I am sealed in a cottage of glass that is completely airtight. Inside I breathe my exhalations. Yet the air is fresh, blown by fans. My urine and excrement are recycled by a system of ducts, pipes, wires, plants, and marsh-microbes, and redeemed into water and food which I can eat. Tasty food. Good water.

Last night it snowed outside. Inside this experimental capsule it is warm, humid, and cozy. This morning the thick interior windows drip with heavy condensation. Plants crowd my space. I am surrounded by large banana leaves -- huge splashes of heartwarming yellow-green color -- and stringy vines of green beans entwining every vertical surface. About half the plants in this hut are food plants, and from these I harvested my dinner.

I am in a test module for living in space. My atmosphere is fully recycled by the plants and the soil they are rooted in, and by the labyrinth of noisy ductwork and pipes strung through the foliage. Neither the green plants alone nor the heavy machines alone are sufficient to keep me alive. Rather it is the union of sun-fed life and oil-fed machinery that keeps me going. Within this shed the living and the manufactured have been unified into one robust system, whose purpose is to nurture further complexities -- at the moment, me.

What is clearly happening inside this glass capsule is happening less clearly at a great scale on Earth in the closing years of this millennium. The realm of the born -- all that is nature -- and the realm of the made -- all that is humanly constructed -- are becoming one. Machines are becoming biological and the biological is becoming engineered.

That's banking on some ancient metaphors. Images of a machine as organism and an organism as machine are as old as the first machine itself. But now those enduring metaphors are no longer poetry.
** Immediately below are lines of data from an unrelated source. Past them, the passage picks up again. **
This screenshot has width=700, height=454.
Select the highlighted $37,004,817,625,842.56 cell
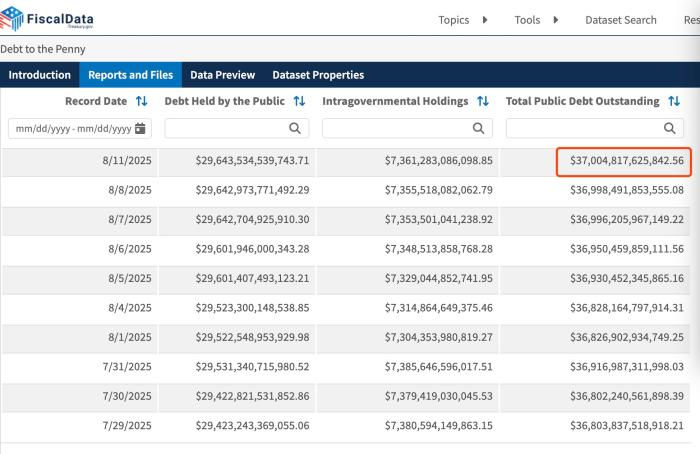[x=621, y=160]
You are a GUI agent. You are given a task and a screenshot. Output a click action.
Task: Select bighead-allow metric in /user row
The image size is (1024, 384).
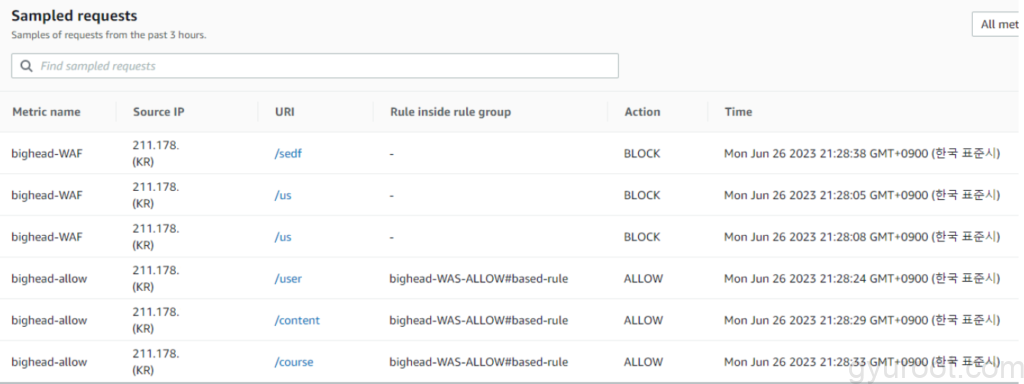coord(49,279)
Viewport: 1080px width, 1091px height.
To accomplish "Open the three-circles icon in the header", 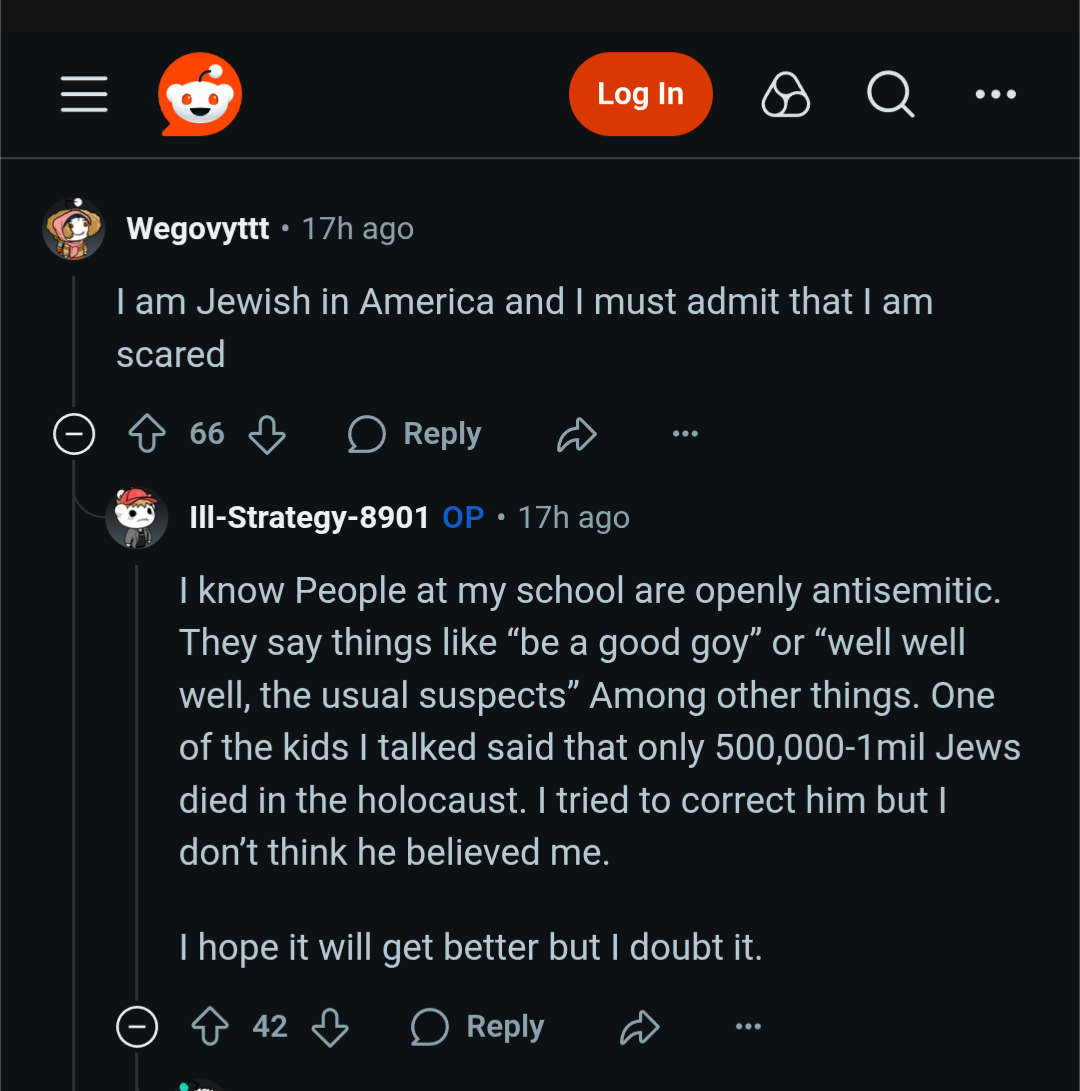I will (x=785, y=95).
They are becoming real -- profitably real.

This book is about the marriage of the born and the made. By extracting the logical principle of both life and machines, and applying each to the task of building extremely complex systems, technicians are conjuring up contraptions that are at once both made and alive. This marriage between life and machines is one of convenience, because, in part, it has been forced by our current technical limitations. For the world of our own making has become so complicated that we must turn to the world of the born to understand how to manage it. That is, the more mechanical we make our fabricated environment, the more biological it will eventually have to be if it is to work at all. Our future is technological; but it will not be a world of gray steel. Rather our technological future is headed toward a neo-biological civilization.